■ What needs to be done ■
Search the records for "agent". Copy every line where it appears.

[Stored items]
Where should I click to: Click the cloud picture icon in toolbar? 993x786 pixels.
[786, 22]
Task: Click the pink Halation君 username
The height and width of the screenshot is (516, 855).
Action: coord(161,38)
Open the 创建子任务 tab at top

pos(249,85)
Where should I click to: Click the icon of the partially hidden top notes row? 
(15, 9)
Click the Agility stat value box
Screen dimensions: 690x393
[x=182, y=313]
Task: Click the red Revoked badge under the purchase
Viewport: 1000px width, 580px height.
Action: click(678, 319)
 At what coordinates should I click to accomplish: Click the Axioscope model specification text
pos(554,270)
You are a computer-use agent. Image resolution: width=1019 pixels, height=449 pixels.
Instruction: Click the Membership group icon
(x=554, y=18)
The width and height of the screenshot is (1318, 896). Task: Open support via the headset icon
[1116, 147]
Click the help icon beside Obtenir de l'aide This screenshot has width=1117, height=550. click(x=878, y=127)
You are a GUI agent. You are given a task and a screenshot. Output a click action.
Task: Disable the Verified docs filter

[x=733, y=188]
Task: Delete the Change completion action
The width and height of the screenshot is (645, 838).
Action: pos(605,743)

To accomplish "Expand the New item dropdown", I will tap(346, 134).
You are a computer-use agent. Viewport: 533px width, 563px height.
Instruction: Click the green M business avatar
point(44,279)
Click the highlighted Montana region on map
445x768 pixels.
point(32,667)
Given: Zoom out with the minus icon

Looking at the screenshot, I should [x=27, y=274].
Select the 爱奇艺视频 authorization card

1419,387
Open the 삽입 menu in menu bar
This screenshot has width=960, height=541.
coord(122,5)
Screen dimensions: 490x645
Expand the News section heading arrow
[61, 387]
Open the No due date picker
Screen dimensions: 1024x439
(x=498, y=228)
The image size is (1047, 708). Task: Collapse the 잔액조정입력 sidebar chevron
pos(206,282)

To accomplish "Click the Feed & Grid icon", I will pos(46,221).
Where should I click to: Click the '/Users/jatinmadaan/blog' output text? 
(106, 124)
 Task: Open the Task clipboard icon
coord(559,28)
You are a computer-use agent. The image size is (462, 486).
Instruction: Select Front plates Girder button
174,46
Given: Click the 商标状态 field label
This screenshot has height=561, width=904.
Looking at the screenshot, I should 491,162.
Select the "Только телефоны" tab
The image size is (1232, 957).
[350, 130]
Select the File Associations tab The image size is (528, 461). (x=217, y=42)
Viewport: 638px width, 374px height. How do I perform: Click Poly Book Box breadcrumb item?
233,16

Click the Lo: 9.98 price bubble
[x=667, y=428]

■ Response for this exercise ■
You are a computer-use agent. Image resolution: width=1019 pixels, height=449 pixels.
You are a GUI agent. You are given a task and a screenshot. Output a click action.
You are a computer-use agent. Viewport: 533px width, 563px height.
You are a computer-use agent. The image size is (462, 486).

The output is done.